* **STATED PROBLEM**
Reproduce verbatim everything from the line containing "Add a bulleted list to the comment" down to the line containing "Screen dimensions: 2533x1060".

-- start of RECORDS TO USE --

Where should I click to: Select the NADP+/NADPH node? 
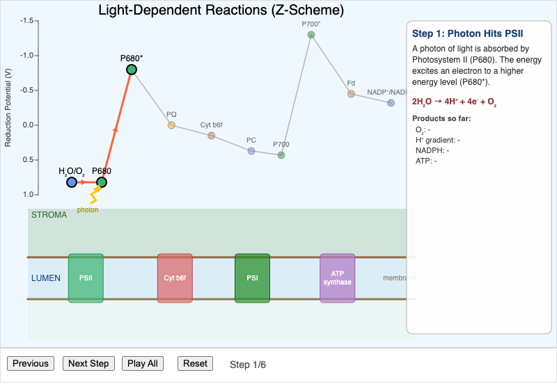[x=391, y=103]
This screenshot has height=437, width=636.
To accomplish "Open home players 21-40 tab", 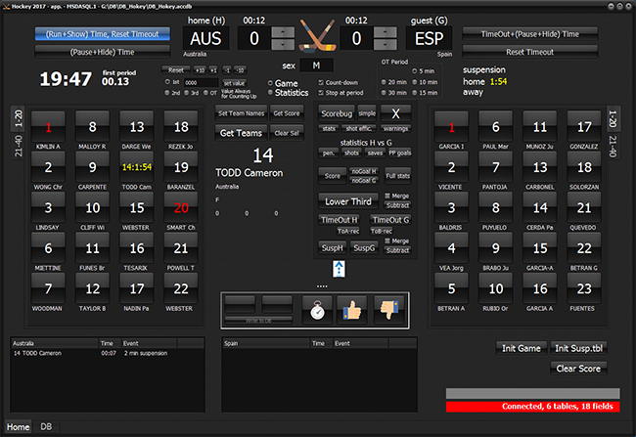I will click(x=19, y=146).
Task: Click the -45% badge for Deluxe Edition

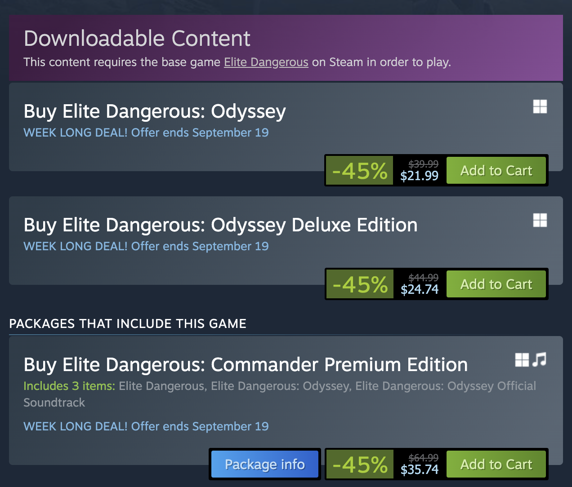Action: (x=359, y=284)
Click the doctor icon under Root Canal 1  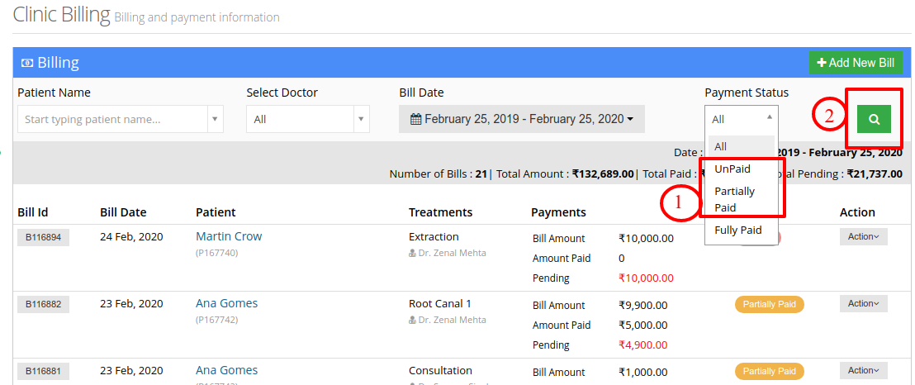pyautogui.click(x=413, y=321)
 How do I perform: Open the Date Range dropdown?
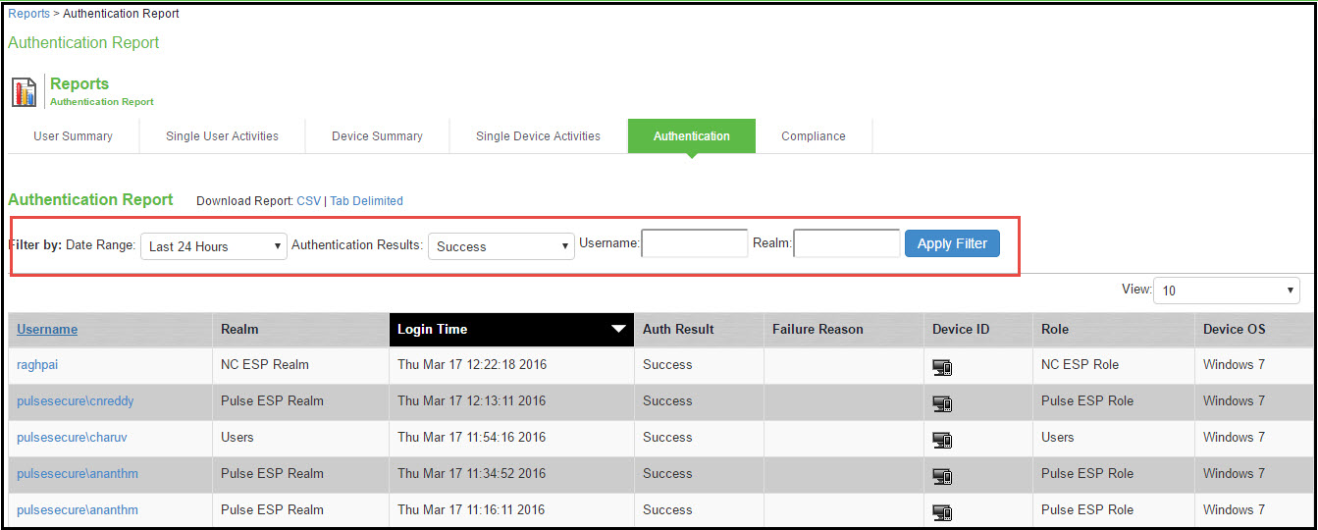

-- end of RECORDS TO USE --
-- start of RECORDS TO USE --

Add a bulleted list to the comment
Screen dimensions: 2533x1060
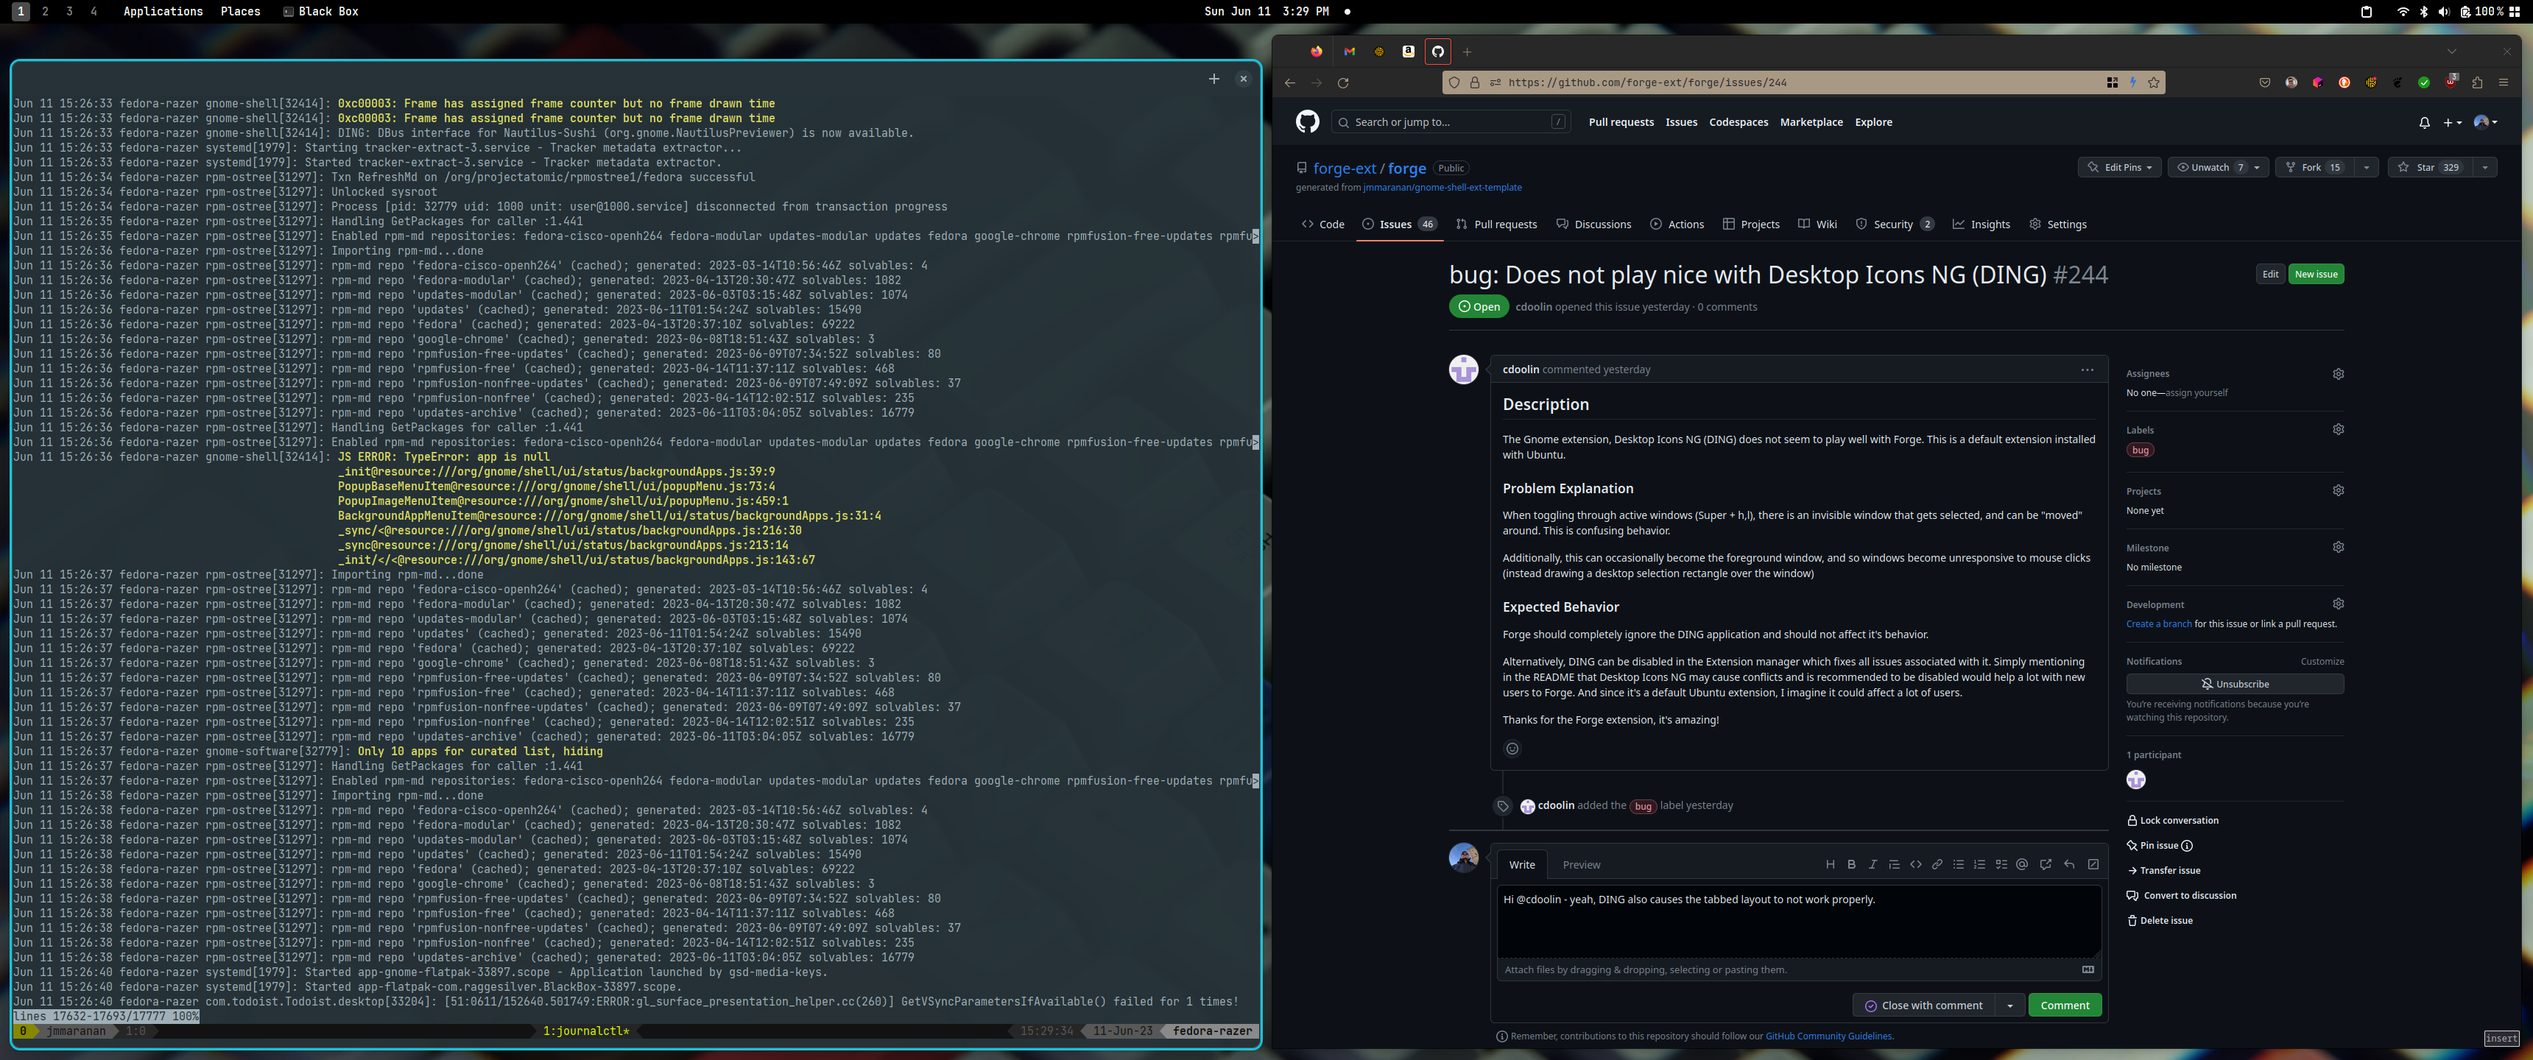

-- end of RECORDS TO USE --

* **ANSWER TO THE TASK**
Add a bulleted list to the comment
Screen dimensions: 2533x1060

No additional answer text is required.